Senat sebelumnya, terlihat di sini selama pemungutan suara pada bulan April mengenai pernikahan sesama jenis, ditunjuk oleh militer [Lillian Suwanrumpha/AFP]
Chamjirachaikul menekankan bahwa kandidat perlu mendaftar, bahkan jika mereka tidak mengharapkan atau bahkan ingin memenangkan kursi, untuk memberikan suara.
“Kami tidak membayar siapapun, kami bahkan tidak memiliki uang untuk membayar siapapun. Tetapi jika Anda berusia di atas 40 tahun, memiliki uang, memiliki waktu dan ingin berkontribusi untuk demokrasi, Anda bisa mendaftar dan memberikan suara untuk seseorang yang memiliki visi demokrasi Thailand yang sama dengan Anda,” katanya.

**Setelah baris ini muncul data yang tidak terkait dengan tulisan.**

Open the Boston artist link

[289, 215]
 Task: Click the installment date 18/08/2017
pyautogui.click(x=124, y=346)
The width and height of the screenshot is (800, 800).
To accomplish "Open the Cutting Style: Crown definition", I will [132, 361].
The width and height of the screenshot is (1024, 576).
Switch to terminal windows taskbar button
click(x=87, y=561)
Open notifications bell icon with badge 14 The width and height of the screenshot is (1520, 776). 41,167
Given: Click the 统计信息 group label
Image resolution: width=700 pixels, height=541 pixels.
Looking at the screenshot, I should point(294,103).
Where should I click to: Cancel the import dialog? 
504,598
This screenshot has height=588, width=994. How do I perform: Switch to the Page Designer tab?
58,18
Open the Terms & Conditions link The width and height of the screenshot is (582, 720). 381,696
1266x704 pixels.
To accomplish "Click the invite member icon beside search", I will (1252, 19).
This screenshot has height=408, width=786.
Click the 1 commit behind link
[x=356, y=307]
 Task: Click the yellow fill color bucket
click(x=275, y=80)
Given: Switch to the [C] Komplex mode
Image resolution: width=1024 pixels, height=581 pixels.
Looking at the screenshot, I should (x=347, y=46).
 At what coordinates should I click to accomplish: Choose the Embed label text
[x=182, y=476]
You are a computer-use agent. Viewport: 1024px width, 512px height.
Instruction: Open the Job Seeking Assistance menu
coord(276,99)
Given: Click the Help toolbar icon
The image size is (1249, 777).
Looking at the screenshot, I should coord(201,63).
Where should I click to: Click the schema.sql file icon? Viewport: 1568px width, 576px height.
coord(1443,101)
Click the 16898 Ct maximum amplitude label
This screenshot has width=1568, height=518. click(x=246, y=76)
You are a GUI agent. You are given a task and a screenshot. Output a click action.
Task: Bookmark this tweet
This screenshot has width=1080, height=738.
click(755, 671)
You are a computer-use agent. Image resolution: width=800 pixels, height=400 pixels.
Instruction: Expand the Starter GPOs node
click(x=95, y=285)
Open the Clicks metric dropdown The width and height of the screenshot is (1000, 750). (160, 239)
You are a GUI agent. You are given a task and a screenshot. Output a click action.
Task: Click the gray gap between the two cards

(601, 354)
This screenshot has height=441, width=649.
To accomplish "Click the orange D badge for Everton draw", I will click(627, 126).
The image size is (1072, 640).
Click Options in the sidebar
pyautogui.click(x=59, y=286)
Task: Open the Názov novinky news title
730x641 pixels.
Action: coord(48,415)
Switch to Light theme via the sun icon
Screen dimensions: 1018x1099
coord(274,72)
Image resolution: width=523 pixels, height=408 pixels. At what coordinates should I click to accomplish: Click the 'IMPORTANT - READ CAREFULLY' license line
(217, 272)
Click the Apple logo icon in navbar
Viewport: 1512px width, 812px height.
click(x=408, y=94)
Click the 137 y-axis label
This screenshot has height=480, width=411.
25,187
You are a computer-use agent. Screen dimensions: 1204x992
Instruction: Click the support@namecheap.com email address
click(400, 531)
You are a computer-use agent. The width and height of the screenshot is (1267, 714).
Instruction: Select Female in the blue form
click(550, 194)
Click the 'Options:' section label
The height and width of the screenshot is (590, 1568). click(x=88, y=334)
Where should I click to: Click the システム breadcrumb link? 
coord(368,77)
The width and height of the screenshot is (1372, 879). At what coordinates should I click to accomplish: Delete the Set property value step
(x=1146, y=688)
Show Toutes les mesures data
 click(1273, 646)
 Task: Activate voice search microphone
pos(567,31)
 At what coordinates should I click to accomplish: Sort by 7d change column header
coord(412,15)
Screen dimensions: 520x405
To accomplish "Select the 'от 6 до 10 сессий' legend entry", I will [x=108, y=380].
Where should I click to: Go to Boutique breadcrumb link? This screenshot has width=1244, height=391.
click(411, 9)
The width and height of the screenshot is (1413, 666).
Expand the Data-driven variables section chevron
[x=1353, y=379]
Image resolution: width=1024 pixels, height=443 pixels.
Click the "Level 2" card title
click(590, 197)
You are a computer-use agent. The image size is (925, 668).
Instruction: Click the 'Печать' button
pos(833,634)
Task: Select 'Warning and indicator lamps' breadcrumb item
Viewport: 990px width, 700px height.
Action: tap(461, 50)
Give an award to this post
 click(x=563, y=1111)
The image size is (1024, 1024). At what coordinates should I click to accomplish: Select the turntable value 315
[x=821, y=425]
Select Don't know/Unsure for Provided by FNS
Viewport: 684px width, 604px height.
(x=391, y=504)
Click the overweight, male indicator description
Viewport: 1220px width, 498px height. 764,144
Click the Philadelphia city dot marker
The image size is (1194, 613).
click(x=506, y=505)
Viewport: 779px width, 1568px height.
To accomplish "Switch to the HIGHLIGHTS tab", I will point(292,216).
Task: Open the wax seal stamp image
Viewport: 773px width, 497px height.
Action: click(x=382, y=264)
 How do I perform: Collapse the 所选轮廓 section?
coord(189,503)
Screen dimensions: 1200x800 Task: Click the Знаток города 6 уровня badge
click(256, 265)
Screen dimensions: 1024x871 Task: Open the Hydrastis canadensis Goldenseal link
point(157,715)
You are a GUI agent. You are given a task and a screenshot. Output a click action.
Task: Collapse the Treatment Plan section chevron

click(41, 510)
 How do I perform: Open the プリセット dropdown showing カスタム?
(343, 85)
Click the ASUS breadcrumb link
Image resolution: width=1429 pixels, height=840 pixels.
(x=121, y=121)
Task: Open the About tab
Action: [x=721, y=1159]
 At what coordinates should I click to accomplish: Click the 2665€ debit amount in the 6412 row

Dia mengatakan bahwa senat akhir nantinya akan kekurangan representasi dan akuntabilitas, yang akan lebih merusak reputasi badan tersebut, yang sudah “tercemar” oleh bertahun-tahun bertindak sebagai proksi bagi militer.
“Ketika Anda tidak memiliki representasi yang jelas, Anda tidak memiliki akuntabilitas yang jelas, tidak seperti anggota parlemen yang harus dihadapi oleh konstituensi mereka sendiri, tetapi siapa konstituen senator-senator baru ini? Tidak ada,” kata Chamjirachaikul.
Namun, bahkan dengan masalah seleksi, Thitinan mengatakan senat berikutnya “masih akan lebih mewakili rakyat Thailand dibandingkan dengan senat 250 anggota yang sudah berakhir yang dipilih oleh militer”.
Hal ini sejalan dengan reformasi-reformasi sederhana lainnya sejak pemilihan tahun lalu, yang melihat Partai Pheu Thai pro-demokrasi moderat membentuk pemerintahan koalisi dengan partai konservatif dan yang didukung militer.
Tetapi Chamjirachaikul mengatakan layak untuk bertanya mengapa Thailand membutuhkan Senat sama sekali. “Kita sebagai masyarakat Thailand seharusnya dapat berdebat dan mendiskusikan hal ini secara terbuka,” katanya. “Kita sudah melihat cukup dari Senat.”
Juni mengatakan terlepas dari apa yang dilakukan pihak berwenang untuk menghentikan gelombang, aktivis muda akan terus berjuang untuk perubahan.
“Kami adalah generasi baru. Kami akan melakukan apa pun yang diperlukan untuk mengubah negara ini menjadi lebih baik. Mungkin tidak terjadi dalam satu sesi atau dalam satu malam. Tetapi akan berubah secara bertahap.”